The best film that is simultaneously about committing terrorism and clubbing as one and the same. Could very well be named after Fisher’s final compendium of lectures, Postcapitalist Desire- both on its own terms and because of its advancement of the theoretical base Fisher and the hauntological to its breaking point. Theory as action, action as theory- in this case, that of a slow, state-engineered poisoning of an entire generation through mere inaction giving way to direct action of the most forceful kind. It is a film stripped bare of the furnishings of interpretation- Romero, Carpenter and Hawks as the evident structural foundations of genre, and Proudhon, Adorno and Bret Easton Ellis as its ideological predecessors. Total tactility of procedure gives way to total separation of image from original giving way to total simulacra- one need only observe the way that the second half of the film exists in a space unmoored from the pressures of capital and yet motivated entirely by those very pressures. 60s Godard is what it reminds me most of, and yet there is no genuine, unfettered sense of the imagined- everything that exists in the space of the mall exists in that very moment as something that will perish in the next. There is no transcendence in cinema, there is no resurgence, there is no New Wave- the time for art as a way to reckon with social ills cannot end because it never truly began, the film suggests, and the only way it can continue to exist when the very ethical foundations of its existence is in question is to allow itself to be ripped apart as facile, bourgeois posturing.

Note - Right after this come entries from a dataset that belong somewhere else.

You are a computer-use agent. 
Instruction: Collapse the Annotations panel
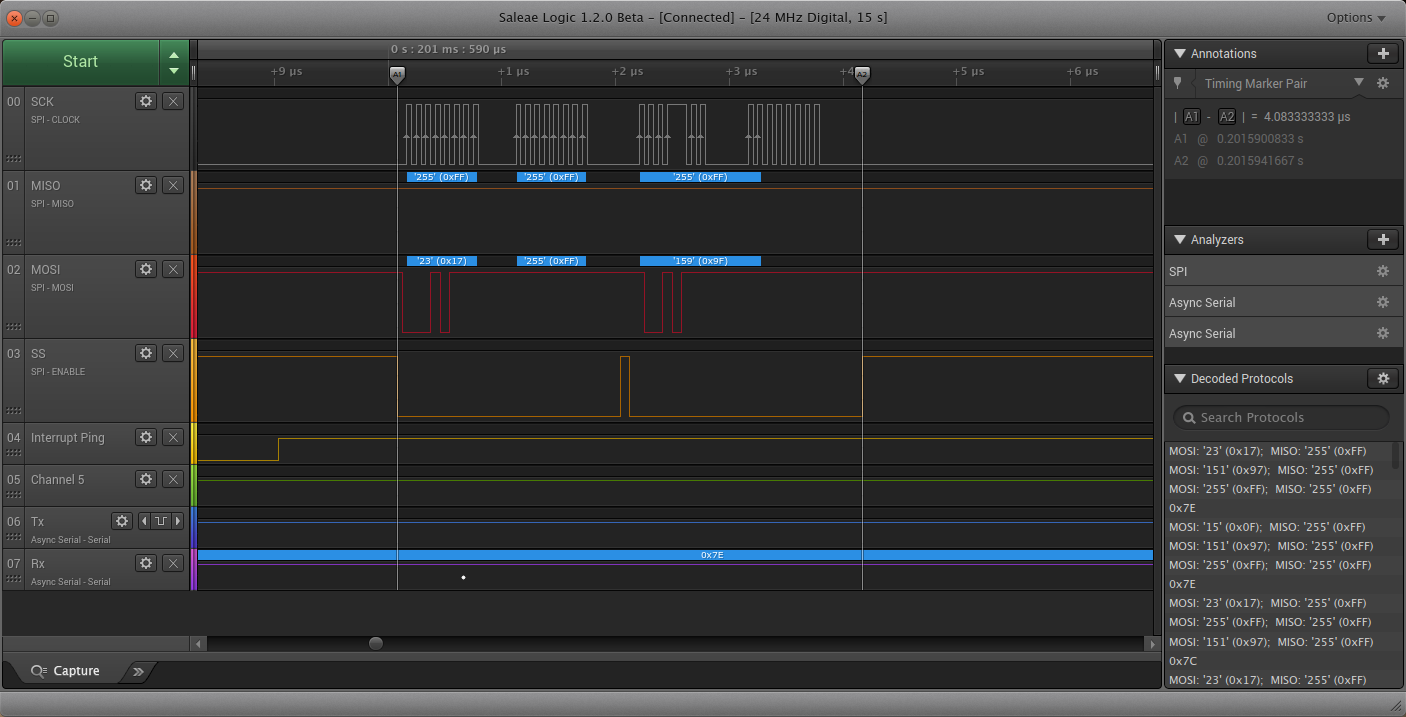coord(1180,54)
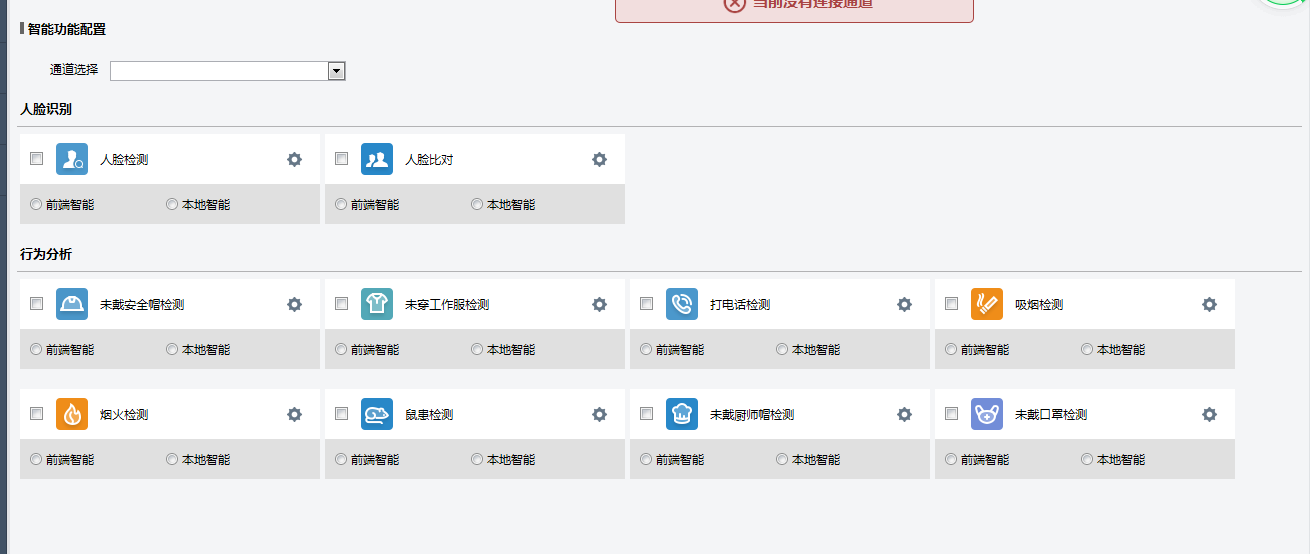Open settings gear for 未穿工作服检测
Screen dimensions: 1310x554
(599, 305)
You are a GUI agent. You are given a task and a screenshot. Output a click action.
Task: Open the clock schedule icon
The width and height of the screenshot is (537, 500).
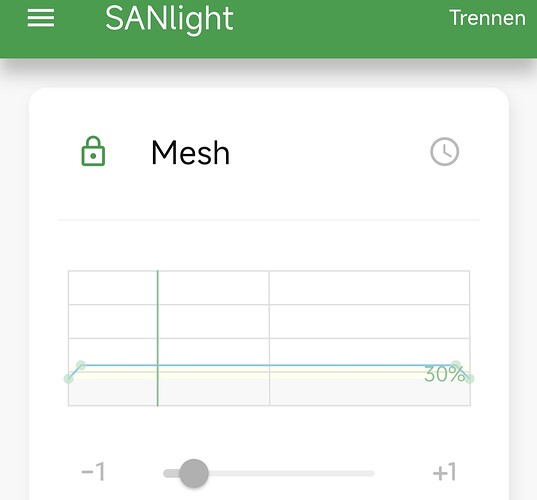click(x=445, y=151)
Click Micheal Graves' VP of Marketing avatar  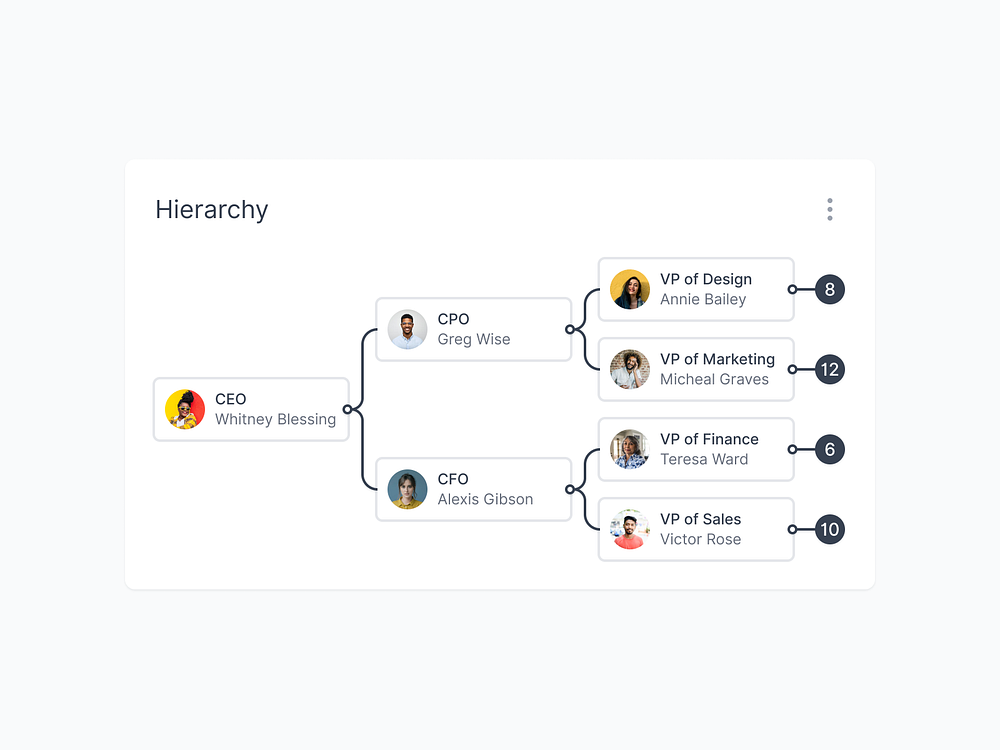click(629, 369)
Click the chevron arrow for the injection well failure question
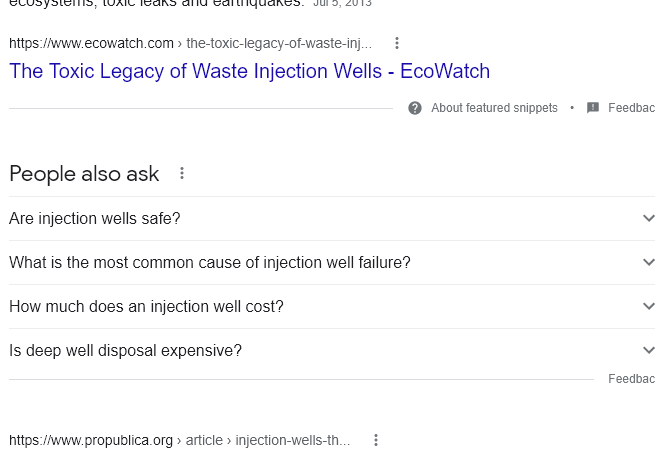655x450 pixels. [649, 262]
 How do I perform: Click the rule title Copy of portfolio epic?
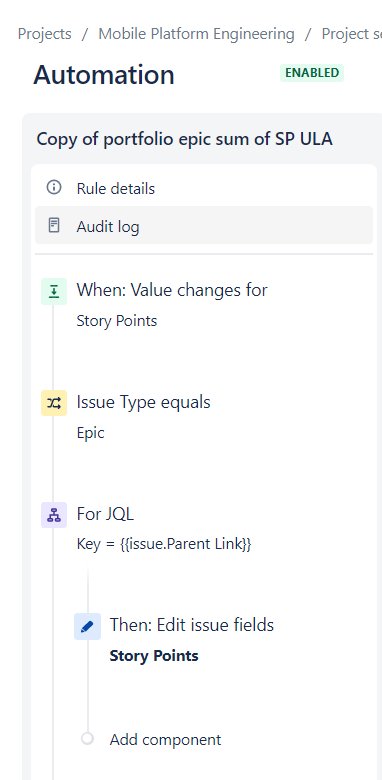pos(185,139)
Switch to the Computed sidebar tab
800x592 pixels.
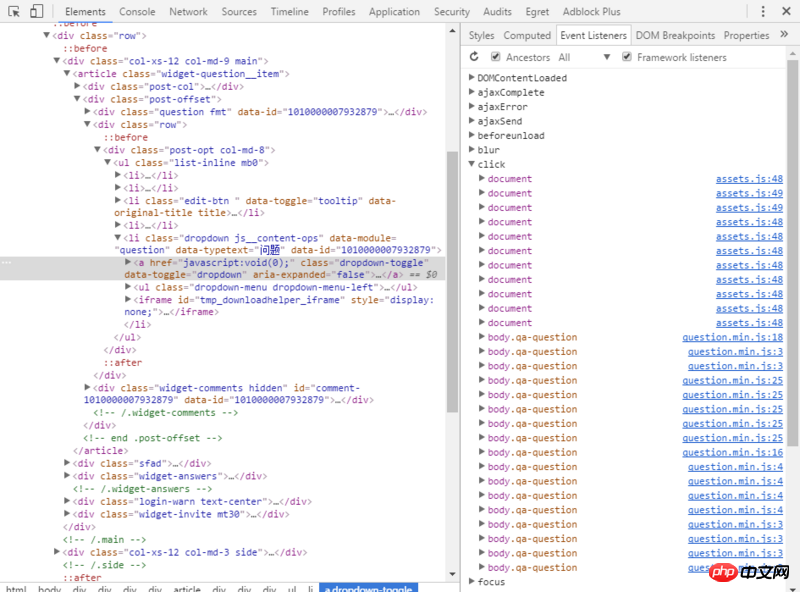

But to ascribe ideology upon something as obsessed with surfaces and their slickness as this seems already futile. The young guerilla rebels of the film, already exploiting the state’s vulnerability to asymmetry and disorganised rebellion, are simultaneously unable to truly understand what it is that is so frightening about their demonstration to the French government that “things will never be the same again”. The fear, to me, stems not from the idea that these kids have committed an unforgivable atrocity- the fear stems from the idea that their guilt is misplaced, and that there is a kernel of justification in what they’ve done. The fear is that what happens in the film is merely the only justifiable response to the failures of the neoliberal state.